=== Text passage ===
## BEGIN

Anthropometric Assessments

All subjects were assessed for height, mass, and standing reach. The height and mass assessments were conducted using a recently calibrated stadiometer and scale. Standing reach was assessed using the same vaned jump and reach apparatus used for vertical jump assessments. For the standing reach, while wearing their normal volleyball footwear, the subjects stood underneath the vanes of the apparatus and were encouraged to fully extend their dominant arm to displace the highest vane possible to determine their maximum standing reach height. The ICC and %TE for height, mass, and standing reach were 0.99 (1.5%), 0.99 (1.2%), and 0.98 (2.0%), respectively.

Statistical Analyses

A one-way analysis of variance (ANOVA) with a Games-Howell post hoc test was used to determine whether and where differences existed in the frequency of ballistic activities (attack jumps, blocks jumps, dives, jump serves) between positions during the international competitions. Paired t-tests were used to assess for differences in the frequency of these activities for each position between winning and losing teams. Data were analyzed per game, rather than total match, because matches are best to 3 and can vary in length between 3 to 5 games.

## END

=== Listed records ===

## BEGIN

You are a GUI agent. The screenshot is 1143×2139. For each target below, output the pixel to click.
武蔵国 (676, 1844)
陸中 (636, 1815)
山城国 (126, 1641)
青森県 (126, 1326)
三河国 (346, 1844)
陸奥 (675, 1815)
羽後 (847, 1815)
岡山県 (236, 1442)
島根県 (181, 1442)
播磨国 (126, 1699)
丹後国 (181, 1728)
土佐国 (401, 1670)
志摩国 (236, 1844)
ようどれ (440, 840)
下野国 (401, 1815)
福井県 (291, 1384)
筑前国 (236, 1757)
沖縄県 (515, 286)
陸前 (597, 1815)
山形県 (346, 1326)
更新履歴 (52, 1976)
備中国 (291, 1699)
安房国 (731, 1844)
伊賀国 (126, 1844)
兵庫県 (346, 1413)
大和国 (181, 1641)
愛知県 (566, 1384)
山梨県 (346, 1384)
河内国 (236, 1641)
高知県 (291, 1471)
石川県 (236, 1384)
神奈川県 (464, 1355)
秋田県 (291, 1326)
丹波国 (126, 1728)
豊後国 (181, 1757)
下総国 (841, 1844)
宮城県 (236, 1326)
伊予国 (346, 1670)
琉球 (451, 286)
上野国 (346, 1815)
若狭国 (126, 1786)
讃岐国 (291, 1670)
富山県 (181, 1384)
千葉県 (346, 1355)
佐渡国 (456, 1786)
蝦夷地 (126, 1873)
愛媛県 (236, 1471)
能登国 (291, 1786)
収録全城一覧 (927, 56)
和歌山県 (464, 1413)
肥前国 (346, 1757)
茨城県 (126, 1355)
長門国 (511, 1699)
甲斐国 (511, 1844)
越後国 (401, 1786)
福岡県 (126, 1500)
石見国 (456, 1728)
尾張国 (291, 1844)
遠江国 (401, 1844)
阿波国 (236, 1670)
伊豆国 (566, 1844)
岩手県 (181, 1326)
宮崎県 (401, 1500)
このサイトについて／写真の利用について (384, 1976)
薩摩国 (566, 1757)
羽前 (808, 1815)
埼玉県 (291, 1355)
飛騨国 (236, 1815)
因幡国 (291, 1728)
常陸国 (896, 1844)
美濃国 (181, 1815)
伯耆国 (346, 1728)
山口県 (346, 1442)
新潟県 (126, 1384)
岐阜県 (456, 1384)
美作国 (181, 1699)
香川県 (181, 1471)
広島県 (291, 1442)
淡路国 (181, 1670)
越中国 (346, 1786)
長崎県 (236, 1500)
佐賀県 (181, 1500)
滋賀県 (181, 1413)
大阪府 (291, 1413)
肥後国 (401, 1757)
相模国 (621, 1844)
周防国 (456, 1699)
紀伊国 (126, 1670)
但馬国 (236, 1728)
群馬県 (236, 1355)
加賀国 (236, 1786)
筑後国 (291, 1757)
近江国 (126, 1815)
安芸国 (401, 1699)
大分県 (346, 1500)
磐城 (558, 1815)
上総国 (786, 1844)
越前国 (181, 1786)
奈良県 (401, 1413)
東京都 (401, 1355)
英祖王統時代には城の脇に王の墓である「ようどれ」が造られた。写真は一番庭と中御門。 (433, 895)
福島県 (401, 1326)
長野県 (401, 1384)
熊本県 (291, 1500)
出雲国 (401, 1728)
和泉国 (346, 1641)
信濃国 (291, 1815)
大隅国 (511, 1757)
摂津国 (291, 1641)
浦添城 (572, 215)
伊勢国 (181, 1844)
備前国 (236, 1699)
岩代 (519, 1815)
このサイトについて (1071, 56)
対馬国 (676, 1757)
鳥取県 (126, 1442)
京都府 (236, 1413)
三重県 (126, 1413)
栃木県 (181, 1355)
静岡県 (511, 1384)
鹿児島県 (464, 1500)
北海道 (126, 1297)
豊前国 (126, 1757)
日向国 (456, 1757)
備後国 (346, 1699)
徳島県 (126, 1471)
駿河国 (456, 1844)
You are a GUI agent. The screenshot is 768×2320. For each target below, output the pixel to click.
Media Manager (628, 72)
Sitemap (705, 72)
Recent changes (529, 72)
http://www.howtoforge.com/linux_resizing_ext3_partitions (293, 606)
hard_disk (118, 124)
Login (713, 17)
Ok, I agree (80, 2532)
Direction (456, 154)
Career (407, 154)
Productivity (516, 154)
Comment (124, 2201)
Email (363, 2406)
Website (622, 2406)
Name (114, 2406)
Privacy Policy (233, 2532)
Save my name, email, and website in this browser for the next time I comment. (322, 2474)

## END

=== Stated task 1 ===
In the statistical analyses passage, which post hoc test was paired with the one-way ANOVA?
=== Stated task 2 ===
In the records, rename "Media Manager" to "Media Library" throughout the part that opens with the line containing "相模国 (621, 1844)" and closes with the end of the records. Leave everything else unchanged, and return only that part.

=== Full output 1 ===
The Games-Howell post hoc test.

=== Full output 2 ===
相模国 (621, 1844)
周防国 (456, 1699)
紀伊国 (126, 1670)
但馬国 (236, 1728)
群馬県 (236, 1355)
加賀国 (236, 1786)
筑後国 (291, 1757)
近江国 (126, 1815)
安芸国 (401, 1699)
大分県 (346, 1500)
磐城 (558, 1815)
上総国 (786, 1844)
越前国 (181, 1786)
奈良県 (401, 1413)
東京都 (401, 1355)
英祖王統時代には城の脇に王の墓である「ようどれ」が造られた。写真は一番庭と中御門。 (433, 895)
福島県 (401, 1326)
長野県 (401, 1384)
熊本県 (291, 1500)
出雲国 (401, 1728)
和泉国 (346, 1641)
信濃国 (291, 1815)
大隅国 (511, 1757)
摂津国 (291, 1641)
浦添城 (572, 215)
伊勢国 (181, 1844)
備前国 (236, 1699)
岩代 (519, 1815)
このサイトについて (1071, 56)
対馬国 (676, 1757)
鳥取県 (126, 1442)
京都府 (236, 1413)
三重県 (126, 1413)
栃木県 (181, 1355)
静岡県 (511, 1384)
鹿児島県 (464, 1500)
北海道 (126, 1297)
豊前国 (126, 1757)
日向国 (456, 1757)
備後国 (346, 1699)
徳島県 (126, 1471)
駿河国 (456, 1844)
You are a GUI agent. The screenshot is 768×2320. For each target below, output the pixel to click.
Media Library (628, 72)
Sitemap (705, 72)
Recent changes (529, 72)
http://www.howtoforge.com/linux_resizing_ext3_partitions (293, 606)
hard_disk (118, 124)
Login (713, 17)
Ok, I agree (80, 2532)
Direction (456, 154)
Career (407, 154)
Productivity (516, 154)
Comment (124, 2201)
Email (363, 2406)
Website (622, 2406)
Name (114, 2406)
Privacy Policy (233, 2532)
Save my name, email, and website in this browser for the next time I comment. (322, 2474)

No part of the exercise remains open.